Facing Islam

Religion | Desperate times generate desperate responses. In 1453 Constantinople (now Istanbul) fell to the Turks. In 2001 the Twin Towers fell to terrorists. During the decade after the conquest of Constantinople some in Europe stressed the need for stronger military forces and others the need for stronger Christian faith, but some looked for ways to make theological peace with what appeared to be unstoppable Muslim force. Today, the same three sets of attitudes are evident, as a new book shows

Issue: "2008 Daniel of the Year," Dec. 13, 2008

In 1453 much of Europe mourned. When the news of Constantinople's fall reached Venice, "a great and excessive crying broke out, weeping, groaning . . . everyone beating their chests with their fists." Frederick III, the Holy Roman Emperor, wept. Christian I, king of Denmark and Norway, called the Turkish conqueror, Mehmet, the beast described in the book of Revelation. Diplomat Aeneas Sylvias Piccolomini wrote to Pope Nicholas V about the "frightening news . . . these matters press upon and overwhelm my heart, most Holy Father. I see belief and truth wiped out at the same time."

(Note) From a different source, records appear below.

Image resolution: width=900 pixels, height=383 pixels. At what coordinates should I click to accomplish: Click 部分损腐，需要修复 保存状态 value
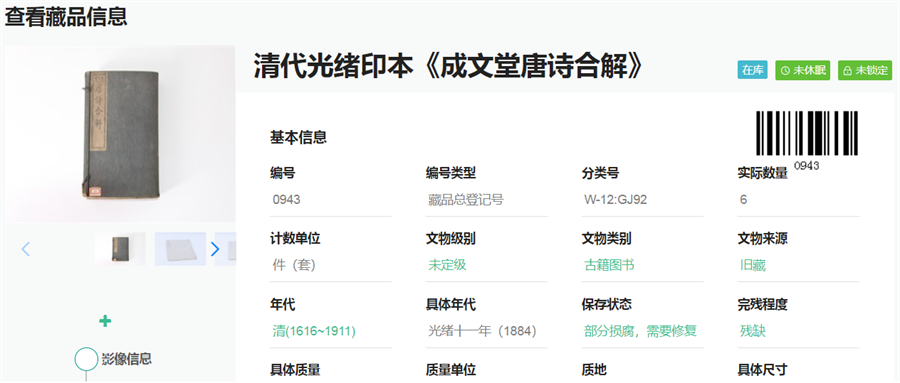coord(641,331)
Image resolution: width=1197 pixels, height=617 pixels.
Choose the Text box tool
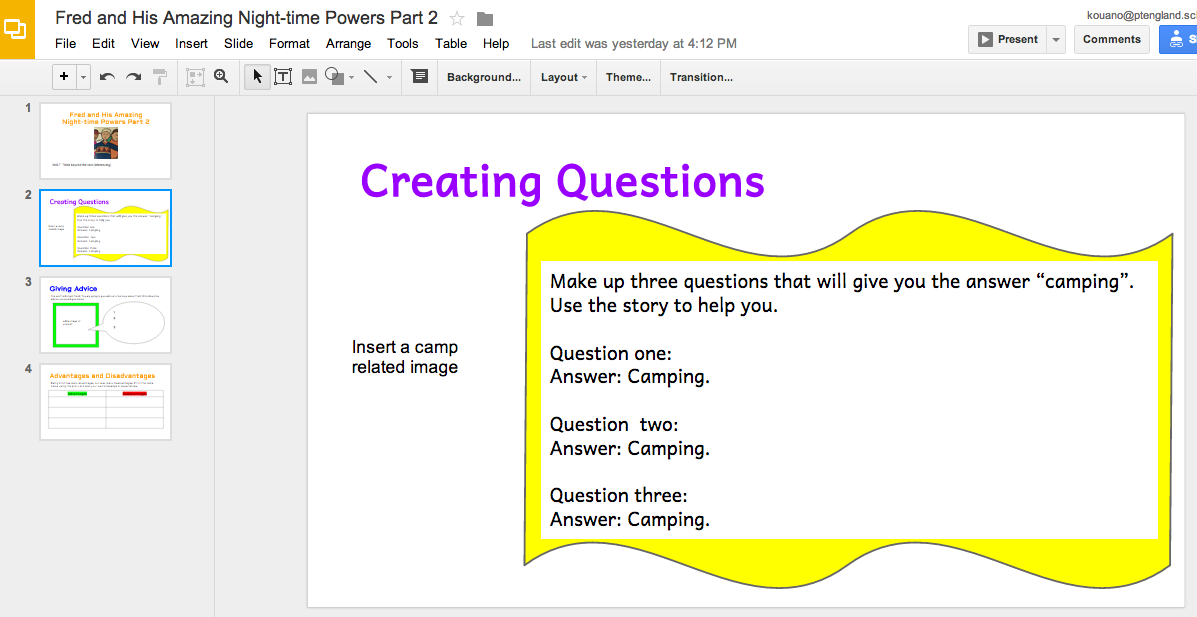(x=283, y=76)
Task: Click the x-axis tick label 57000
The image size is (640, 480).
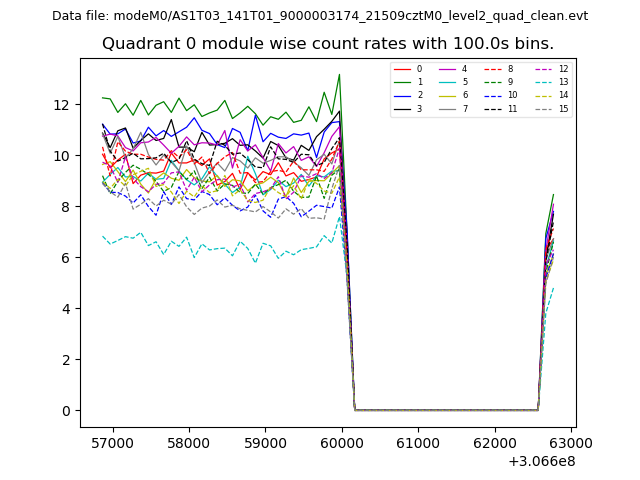Action: 112,442
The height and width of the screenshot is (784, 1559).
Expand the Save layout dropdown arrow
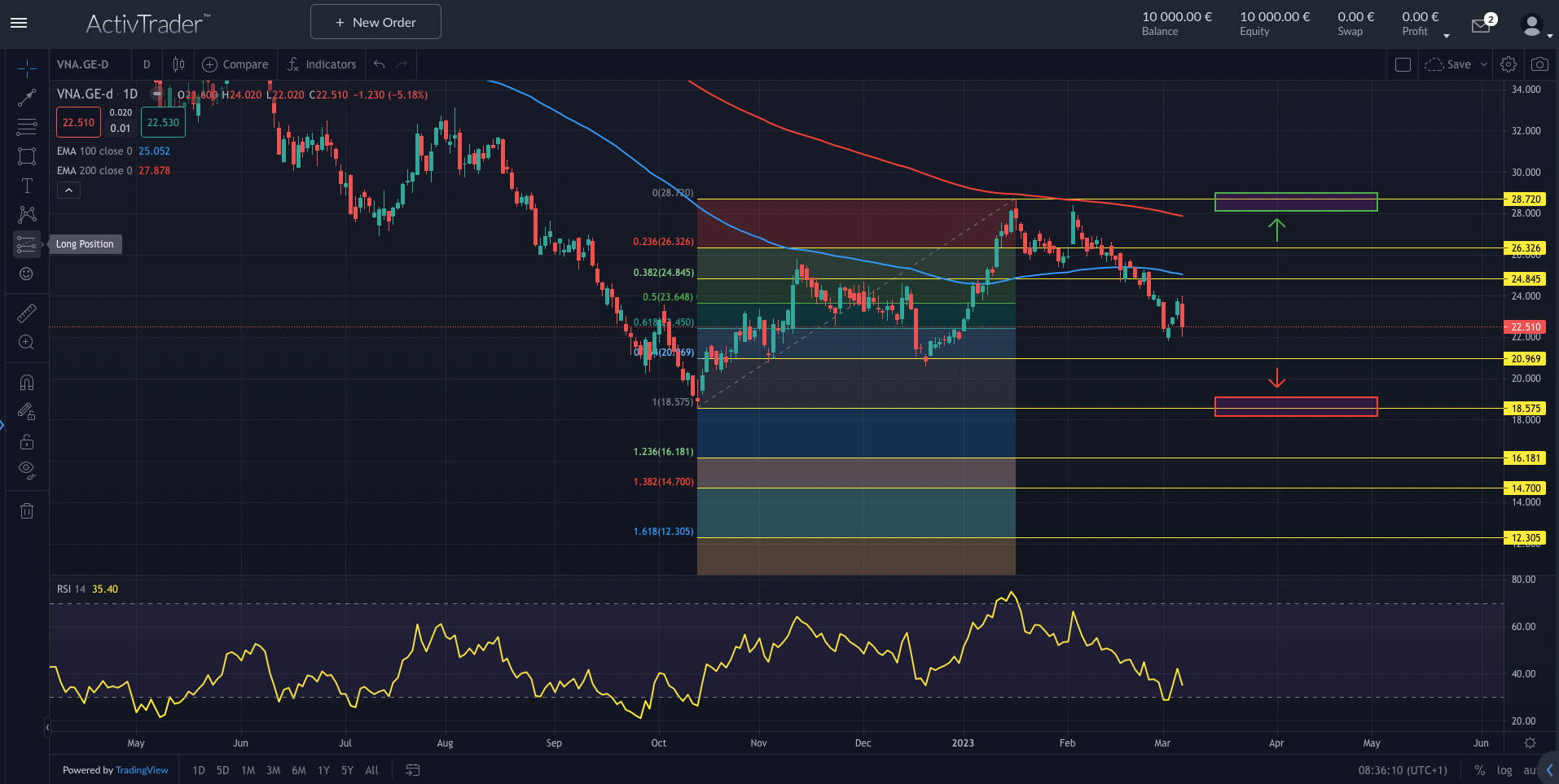coord(1484,64)
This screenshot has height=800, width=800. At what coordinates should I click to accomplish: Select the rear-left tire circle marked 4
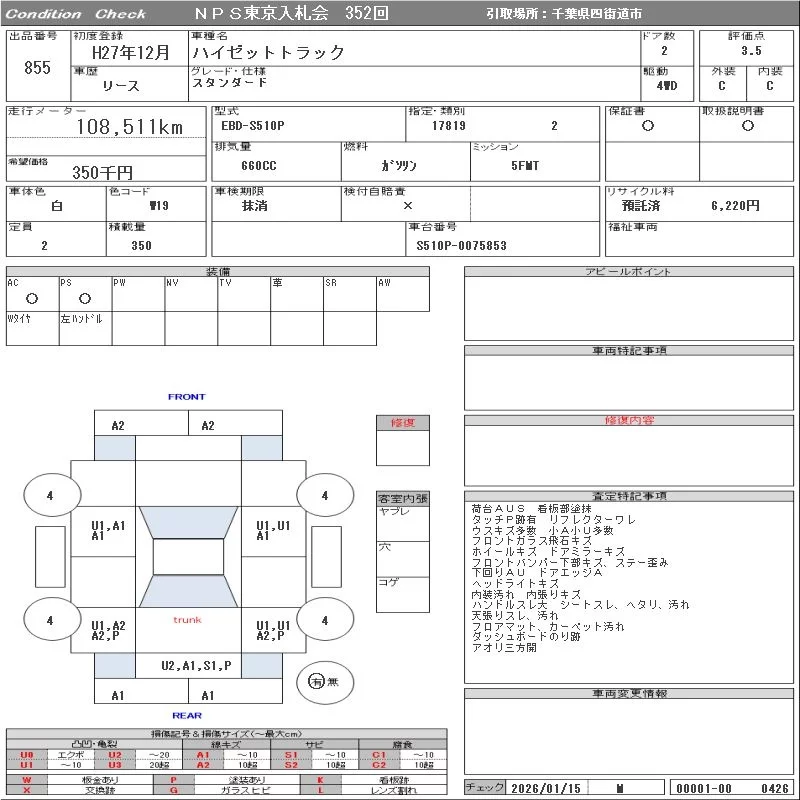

On the winning side, some Middle Eastern crowds celebrated much as their descendants did on 9/11. When Cairo received the news that Constantinople's walls were breached and thousands of its residents killed, one Muslim wrote that "the good news was sounded by the bands each morning . . . people celebrated by decorating shops and houses most extravagantly." Mehmet sent round to leading Muslim cities what he believed was the head of Constantine, the last Byzantine emperor, stuffed with straw. He also sent 1,200 Greek children as slaves to Muslim rulers in Egypt, Tunis, and Spain.

Christian leaders in 1453 immediately began debating how they should respond. Spanish bishop John of Segovia argued that it was futile to confront Islam militarily: He argued that Muslims were good at holy wars and Christians were not. John also said he could not recommend the sending of missionaries, since Muslims would not allow them. The only alternative was for Christian and Muslim leaders to meet and see if what they agreed on was greater than their differences.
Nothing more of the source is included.